There are different types of MD; some start in infancy, others may not appear until early adulthood. Common types are:

  • Duchenne MD, which is the most common and most severe form. Boys with Duchenne MD usually begin to have problems around age 5 (girls can carry the gene that causes Duchenne, but usually don’t have symptoms). Most boys with this form need to use a wheelchair by age 12. The respiratory (breathing) muscles and heart muscle also may weaken in the teen years, requiring further treatment. Some boys with Duchenne also have learning disabilities.
  • Becker MD, which is similar to Duchenne, but less common and progresses more slowly. Symptoms usually begin during the teen years. Many children with Becker MD can lead long, active lives without wheelchairs.
  • Myotonic dystrophy, also known as Steinert’s disease. This is the most common adult form of MD, although half of all cases are diagnosed in people younger than 20.
  • Limb-girdle MD, which affects boys and girls equally. Symptoms usually start between the ages of 8 and 15 years. This form progresses slowly and affects the pelvic, shoulder, and back muscles. Some kids have only mild weakness, while others develop severe disabilities and need to use a wheelchair as adults.
  • Facioscapulohumeral MD, which also affects both boys and girls. Symptoms usually first appear during the teen years and progress slowly. Muscle weakness first develops in the face.

Students with MD may:

  • need an individualized education plan (IEP) or 504 education plan
  • need adaptive or assistive technological devices in the classroom (such as a keyboard for writing)
  • use a wheelchair or wear joint braces
  • use a ventilator for breathing
  • need additional time to take tests and quizzes
  • require additional time to get to other classes or use of an elevator
  • need special considerations about latenesses, absences, shortened school days, and missed class work and homework due to physical therapy sessions
  • require tutoring or additional time to make up assignments
  • need frequent bathroom breaks or visits to the school nurse for medications
  • be at risk of bullying

What Teachers Can Do

Symptoms can vary among students with MD, as can the severity of related problems.
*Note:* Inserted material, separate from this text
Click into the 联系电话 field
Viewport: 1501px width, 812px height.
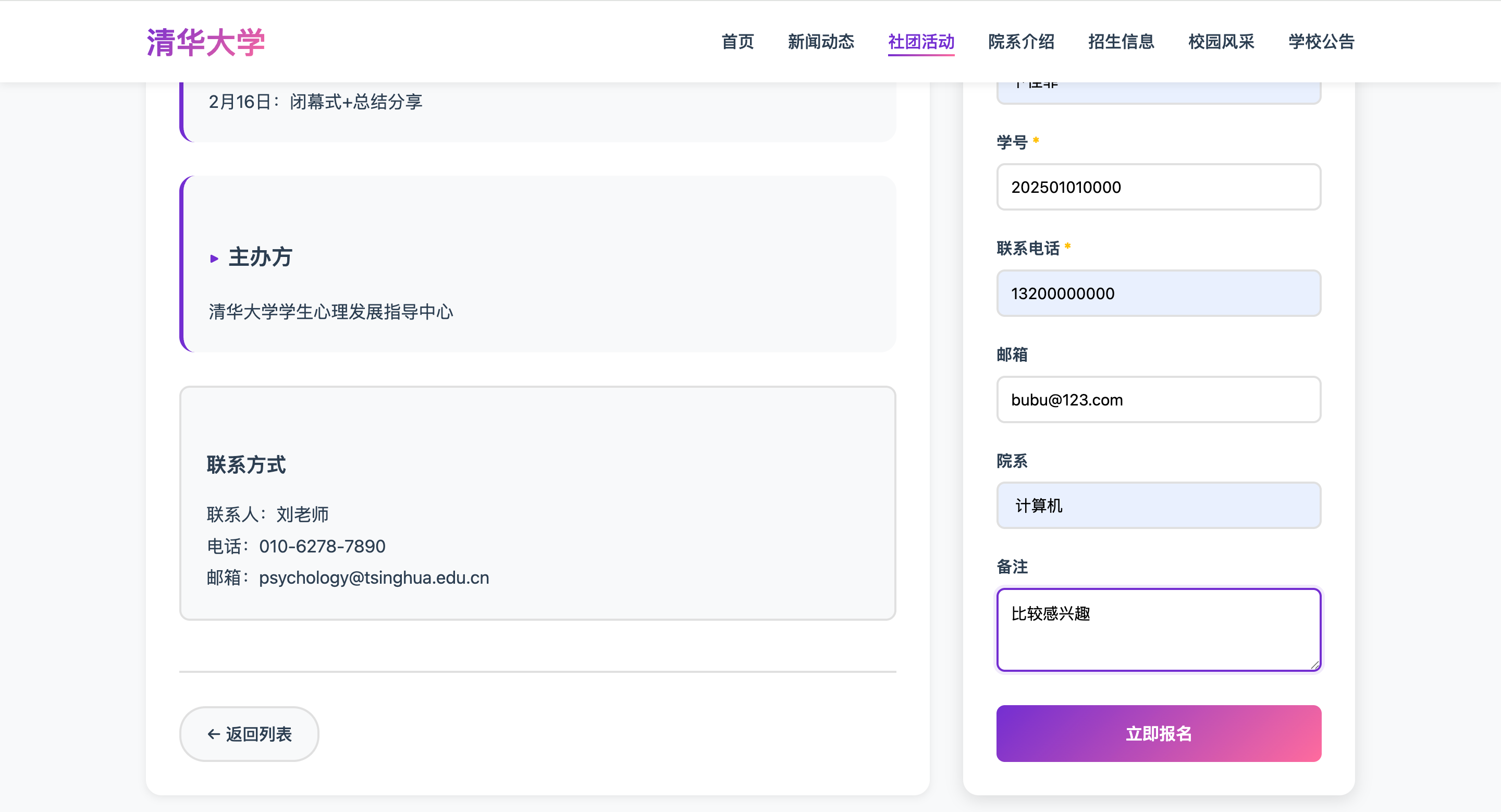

Teachers and classmates can be supportive by being aware of any changes in symptoms and watching for signs of abnormal fatigue throughout the day.

Encourage your students with MD to participate in all classroom activities at their own pace and comfort level.

Teachers should have realistic expectations for parents of kids and teens with MD. Exhausting care routines and health care appointments can take up big chunks of time and energy.